In the above embodiment, the light source has a two-dimensional spread, but the light source has a two-dimensional spread.
Scanning may be performed using a dimensional light source and using an oscillating mirror or moving the sample stage in a direction perpendicular to the direction in which the light source extends. FIG. 5 shows an example in which such a one-dimensional light source device is applied to a reflection or fluorescence measuring system. Components corresponding to those in the embodiment described above are designated by the same reference numerals, and description thereof will be omitted. 1 is a one-dimensional array light source, the objective lens P also serves as a condenser lens, the image of the light source 1 is formed on the sample S in the X direction (perpendicular to the plane of the figure), and the sample stage (not shown) is placed on the sample S. is driven in the direction of arrow Y. light source 1
Each time a one-dimensional scan is performed, the sample S is moved in the Y direction by one pixel pitch, and a two-dimensional scan of the sample surface is performed.

The present invention also includes methods that measure point by point instead of scanning.

G. Effect The photometric device of the present invention has the above-mentioned configuration and is of the type that measures the sample with a light spot, so accurate photometry is possible without the influence of scattered light from adjacent parts of the sample.

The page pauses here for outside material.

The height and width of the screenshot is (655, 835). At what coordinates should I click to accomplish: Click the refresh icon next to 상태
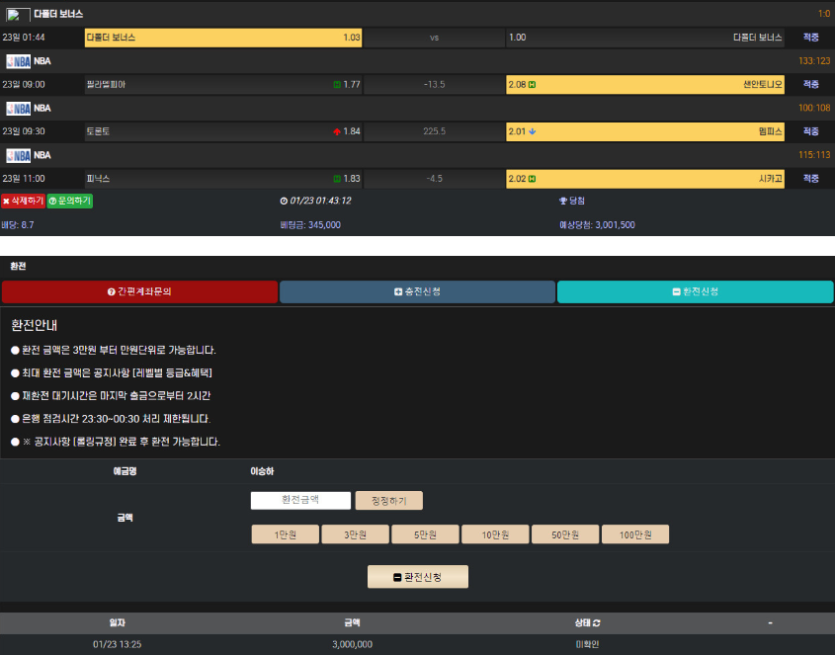coord(596,623)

Since measurement is performed by controlling the light emitting position of a light source surface that has a one-dimensional or two-dimensional spread, the mechanical movement part for measurement can be eliminated or minimized, and the mechanical movement part Various problems associated with use, such as cost, maintenance, durability, speed, etc., are all eliminated.

Only one means for measuring transmitted light or reflected light is required, and an ultra-high sensitivity sensor (for example, a photomultiplier tube), which is impossible with a surface sensor, can be used, and measurement in photon counting mode is also possible.

[Brief explanation of the drawing]

FIG. 1 is an overall configuration diagram of an apparatus according to an embodiment of the present invention, FIG. 2 is a block diagram of a control system of the same embodiment, FIG. 3 is a side view of an example of a light source system, and FIG. 4 is a diagram showing other parts of the light source system. FIG. 5 is a perspective view of one example, and FIG. 5 is an overall configuration diagram of another embodiment of the present invention. L...Light source device, C...Condenser lens, S...
・Sample, P... Objective lens, R... Optical sensor, 1.
...Light source, 2... Optical fiber bundle, 3... Scanning circuit, 4... Drive circuit, d... Light emitting diode, 9
...LCD shutter agent Patent attorney Hiroshi Agata Figure 1 Figure 2 Figure 4 □Y

Claims (1)

[Claims] A light source with a one-dimensional or two-dimensional spread, a control circuit that controls the position of its light emitting point, a means for projecting an image of the light source onto the sample surface, and photometry of light transmitted through the sample or reflected light, etc. A photometric device characterized by comprising means for measuring.